In The Stars Below, the fourth and final novel in the series, Vega Jane and her companions face Necro, an archmage and leader of the Maladons. Together with her companions and army of sorcerers, Vega plans an assault on Necro and his forces. However, while Vega and Delph were out meeting up with allies, Necro attacks and due to Necro's strength and ability, they are outmatched and lose a large number of their forces, as well as friends and family they found earlier, and the hidden mansion that they used as a refuge from the Maladons. Vega's army lost the battle against Necro; however, with the aid of a divinity, Vega is able to duel Necro alone. With the help of the oath of oblivion, Delph asked her and Petra to take back the third novel that gives her a second chance if she dies, she is able to defeat Necro.

== Critical reception ==
Vega Jane was initially praised for its story and world, with The Guardian stating that The Finisher was "gripping" and "written well". Another critic stated that the world was "richly imagined and vividly realized" while The Bulletin of the Center for Children's Books stated that the world was "clever, intriguing, and refreshingly different". The Keeper was also praised for its fast pace; however, it was criticized for plot conveniences with Kirkus Reviews criticizing the novel for its lack of suspense and sense of danger.
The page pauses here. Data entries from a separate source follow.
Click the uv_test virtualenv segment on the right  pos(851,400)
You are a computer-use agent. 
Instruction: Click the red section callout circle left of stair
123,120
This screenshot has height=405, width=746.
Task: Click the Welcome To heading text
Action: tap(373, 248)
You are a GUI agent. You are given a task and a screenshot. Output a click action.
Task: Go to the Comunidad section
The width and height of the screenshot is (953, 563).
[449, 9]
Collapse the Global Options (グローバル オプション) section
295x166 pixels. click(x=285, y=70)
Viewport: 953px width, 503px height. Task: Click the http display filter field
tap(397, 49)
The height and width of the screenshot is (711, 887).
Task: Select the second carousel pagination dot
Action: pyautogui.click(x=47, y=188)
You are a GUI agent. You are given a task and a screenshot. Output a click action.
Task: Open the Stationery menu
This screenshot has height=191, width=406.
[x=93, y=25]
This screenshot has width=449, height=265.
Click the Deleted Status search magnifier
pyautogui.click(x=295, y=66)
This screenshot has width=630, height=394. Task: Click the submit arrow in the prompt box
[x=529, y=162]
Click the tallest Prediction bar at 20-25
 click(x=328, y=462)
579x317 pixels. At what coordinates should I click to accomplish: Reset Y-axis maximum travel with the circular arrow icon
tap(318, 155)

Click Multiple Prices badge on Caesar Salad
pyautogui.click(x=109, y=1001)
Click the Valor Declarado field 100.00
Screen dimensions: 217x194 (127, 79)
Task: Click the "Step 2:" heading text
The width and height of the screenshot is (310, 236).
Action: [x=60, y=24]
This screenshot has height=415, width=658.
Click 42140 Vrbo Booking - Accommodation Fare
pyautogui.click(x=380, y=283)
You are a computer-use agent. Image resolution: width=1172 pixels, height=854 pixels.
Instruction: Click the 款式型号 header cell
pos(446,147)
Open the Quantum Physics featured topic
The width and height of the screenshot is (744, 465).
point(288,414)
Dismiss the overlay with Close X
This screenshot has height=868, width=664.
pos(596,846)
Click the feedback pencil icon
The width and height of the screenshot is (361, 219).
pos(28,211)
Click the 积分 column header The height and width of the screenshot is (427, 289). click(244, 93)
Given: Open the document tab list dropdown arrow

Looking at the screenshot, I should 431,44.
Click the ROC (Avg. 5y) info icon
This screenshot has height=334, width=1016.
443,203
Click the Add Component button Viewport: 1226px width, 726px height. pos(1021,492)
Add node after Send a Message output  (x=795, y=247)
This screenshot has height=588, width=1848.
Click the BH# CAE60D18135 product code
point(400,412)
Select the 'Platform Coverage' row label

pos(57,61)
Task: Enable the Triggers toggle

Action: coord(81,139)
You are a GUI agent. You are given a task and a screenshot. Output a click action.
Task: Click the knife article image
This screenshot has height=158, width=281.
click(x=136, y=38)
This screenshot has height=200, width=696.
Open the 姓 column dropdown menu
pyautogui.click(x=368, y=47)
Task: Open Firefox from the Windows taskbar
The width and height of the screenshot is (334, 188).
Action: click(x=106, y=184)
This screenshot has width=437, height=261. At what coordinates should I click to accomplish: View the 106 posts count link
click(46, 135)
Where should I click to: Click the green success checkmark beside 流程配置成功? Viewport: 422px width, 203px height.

The series was also criticized for its similarity to other young adult novels such as Harry Potter with one critic stating that the use of spells and wands "beg (unfavorable) comparison to JK Rowling". Another critic stated that the series "felt unoriginal" and was "full of recycled clichés from the fantasy genre" The language used in the series was also criticized as many common words were replaced by fictional ones, critics stated that this language change was unnecessary and confusing; yet others claimed it made the novel more immersive for the reader.

== Proposed film adaptation ==
In September 2013, a year before the release of the first Vega Jane novel, it was announced that Sony Pictures had acquired the rights to Baldacci's novel The Finisher. The novel was brought to the studio's attention by New York-based book scout Mark James. It was also claimed that Matt Tolmach would be producing. However, the status of the project remains unknown.